M4 fast scalar - markov2/perl5-Mail-Box GitHub Wiki
Mail::Box::FastScalar
Reading
MailBox started-off using IO::Scalar, which got later replaced by its own Mail::Box::FastScalar. These objects wrap a string (which contains a whole message) with a file-handle interface. This way, the same code can be used to parse incoming emails from different source, one of which is real files.

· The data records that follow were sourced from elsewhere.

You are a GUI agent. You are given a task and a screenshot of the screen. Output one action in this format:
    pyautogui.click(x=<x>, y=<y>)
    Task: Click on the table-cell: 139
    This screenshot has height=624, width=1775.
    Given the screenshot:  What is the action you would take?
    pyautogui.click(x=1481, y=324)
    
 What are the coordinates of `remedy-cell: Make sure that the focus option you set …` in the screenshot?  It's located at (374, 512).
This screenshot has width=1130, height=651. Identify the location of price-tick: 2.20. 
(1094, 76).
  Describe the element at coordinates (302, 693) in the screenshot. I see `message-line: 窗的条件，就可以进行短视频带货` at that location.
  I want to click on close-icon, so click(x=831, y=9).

The three options to create a wrapper are
- IO::Scalar, part of the IO-Stringy, available since 1997
- Mail::Box::FastScalar, part of Mail-Message since somewhere 2005
Read in 0.288s, 62 MB
IO::Scalar read lines in 57.271s, 8597500 lines
Mail::Box::FastScalar read lines in 4.356s, 8597500 lines
The own implementation (which is a full file file compatible wrapper: reading, writing, seeks, etc) is 13.5x faster.
Experiment with split
FastScalar keeps the input as single scalar and then uses index() for find line endings. The lines are extracted with substr(). Can we speed this up with a split() on the input instead. Besides: we do no need a real (expensively tied) file-handle in MailBox, only an object which provides the same methods.
Measurement of user and sys times, average of 10 runs:
FastScalar: user=4.36s sys=0.02s
FastLines: user=3.16s sys=0.06s 38% more throughput
Conclusion: we can gain (a bit of) performance using split.